■ What is asked
Rewrite the entries from the line holding "Task: Click the Advanced Filter help icon" through the end, including both ends, and swap "screenshot" for "image" everywhere it appears. Keep everything else the same and leave out the pictures.

■ Listed entries

▬▬▬

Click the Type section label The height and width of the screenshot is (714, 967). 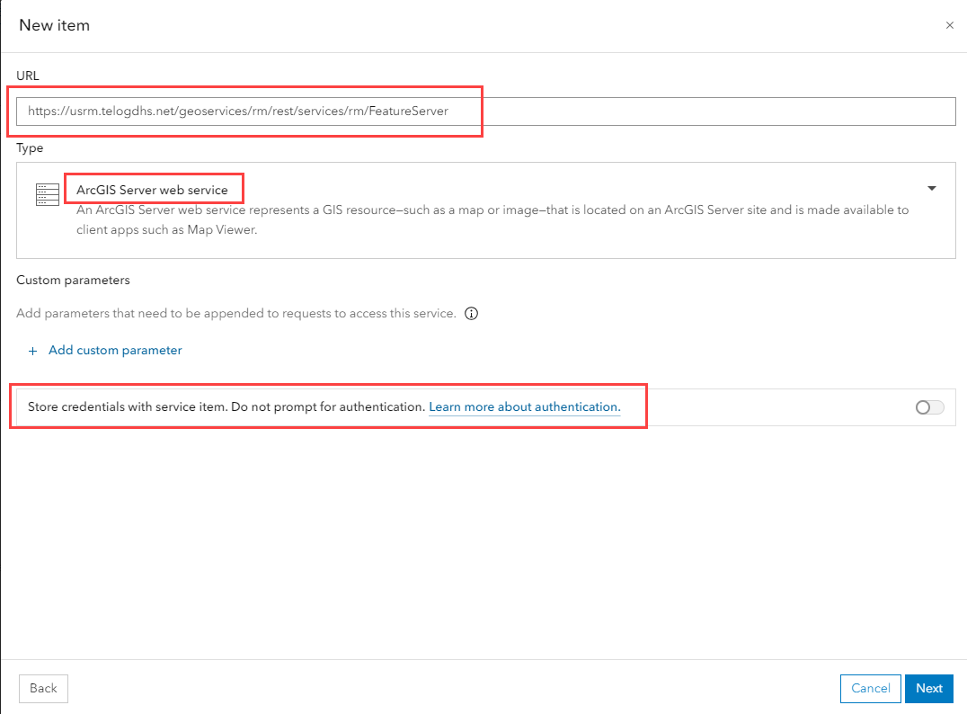[x=30, y=147]
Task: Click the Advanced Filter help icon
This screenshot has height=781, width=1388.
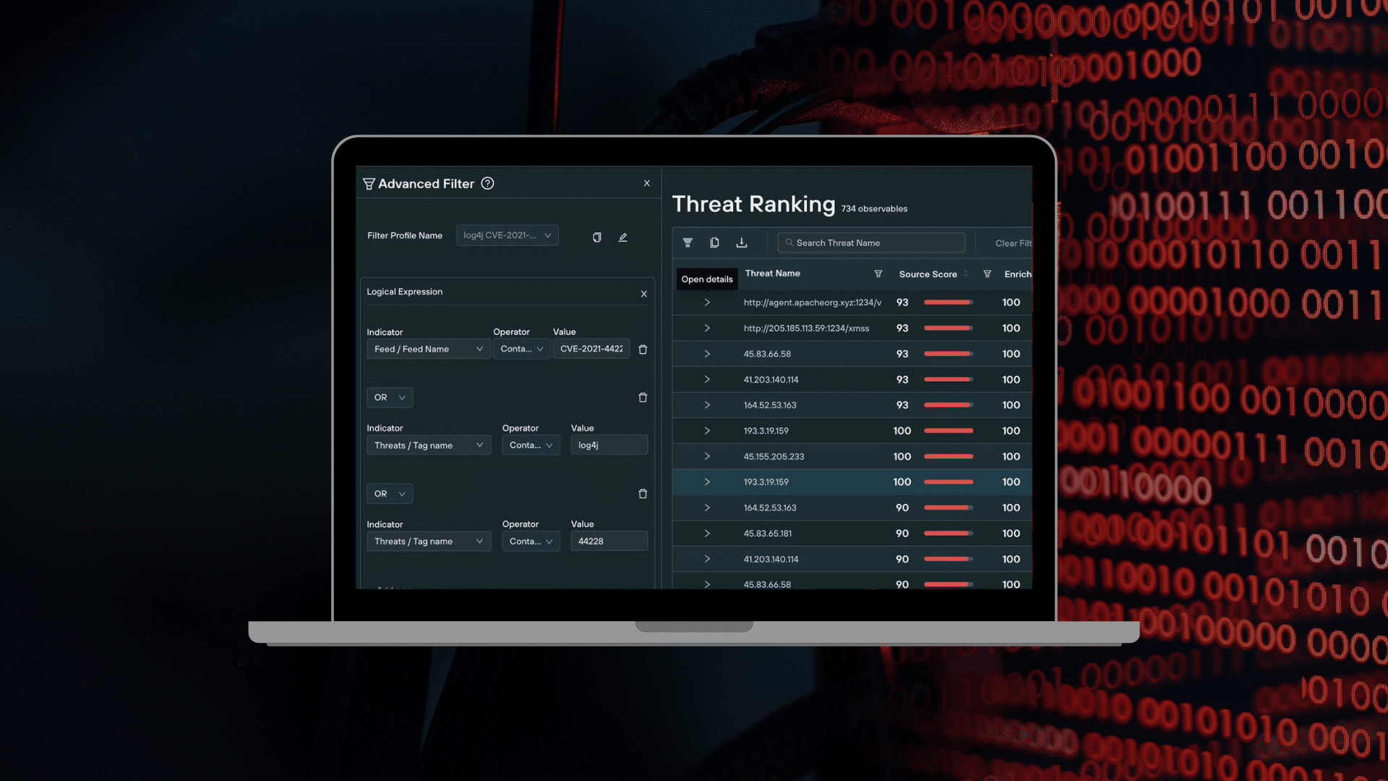Action: (x=487, y=183)
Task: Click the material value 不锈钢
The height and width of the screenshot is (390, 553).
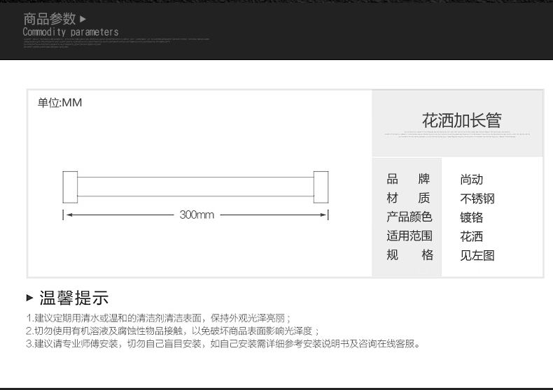Action: [477, 198]
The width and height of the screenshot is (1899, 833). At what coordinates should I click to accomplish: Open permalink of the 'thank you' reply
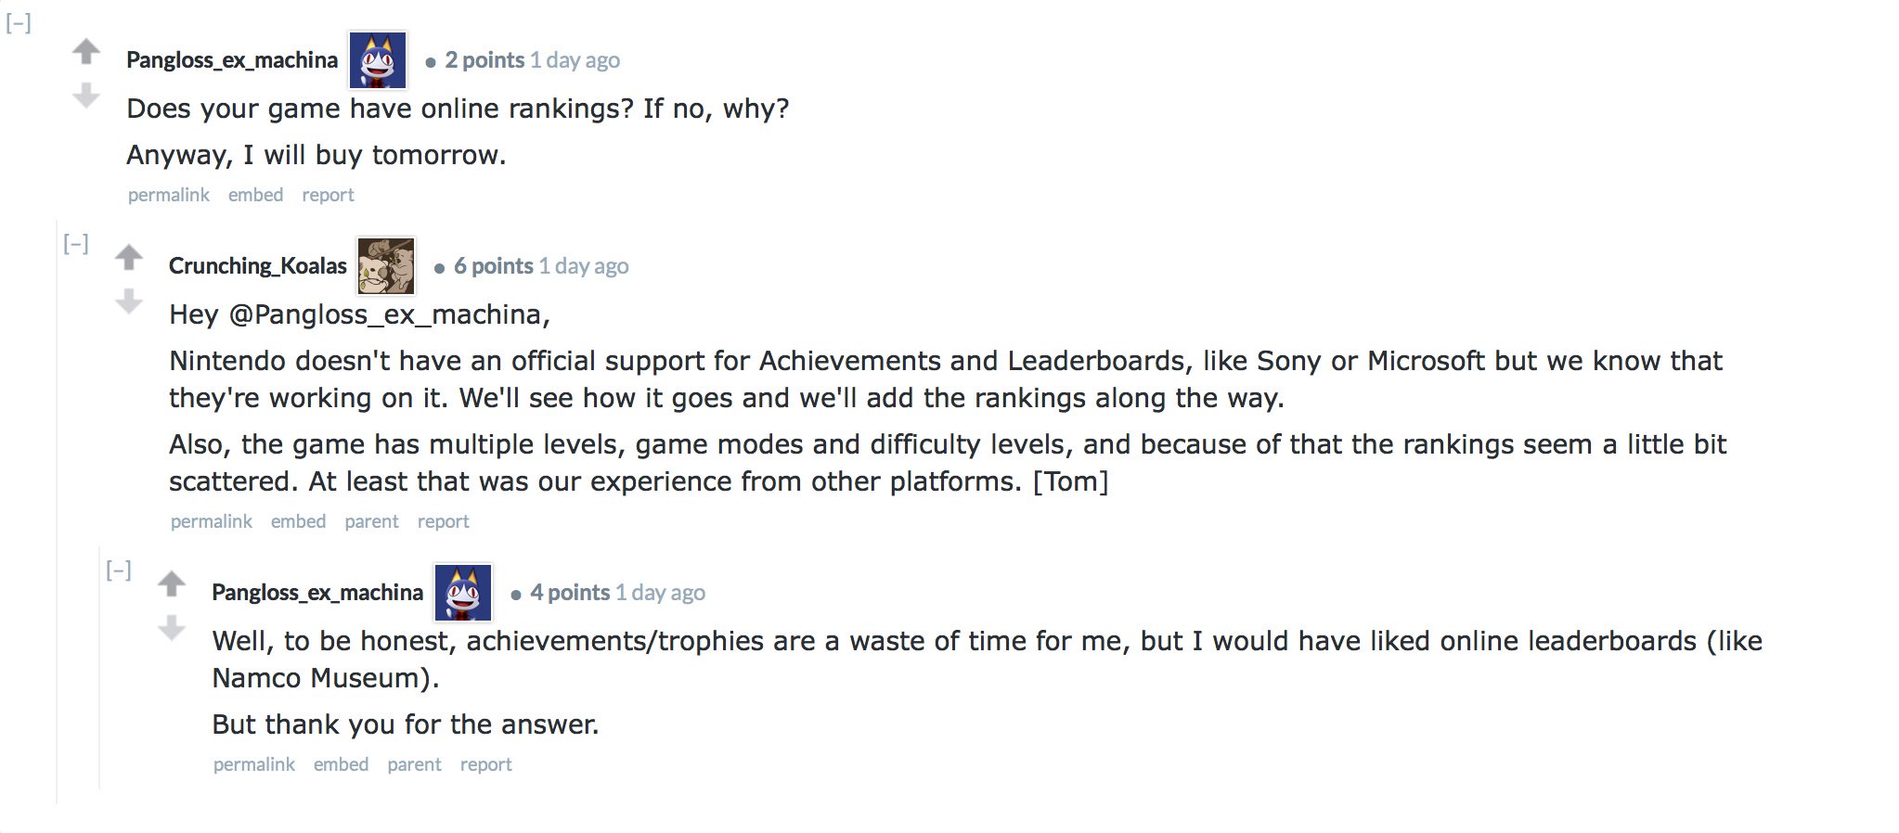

▬▬▬

■ Complete output
Task: Click the Advanced Filter help icon
This image has height=781, width=1388.
Action: (x=487, y=183)
Task: Click the material value 不锈钢
The height and width of the image is (390, 553).
Action: [477, 198]
The width and height of the image is (1899, 833). At what coordinates should I click to accomplish: Open permalink of the 'thank you' reply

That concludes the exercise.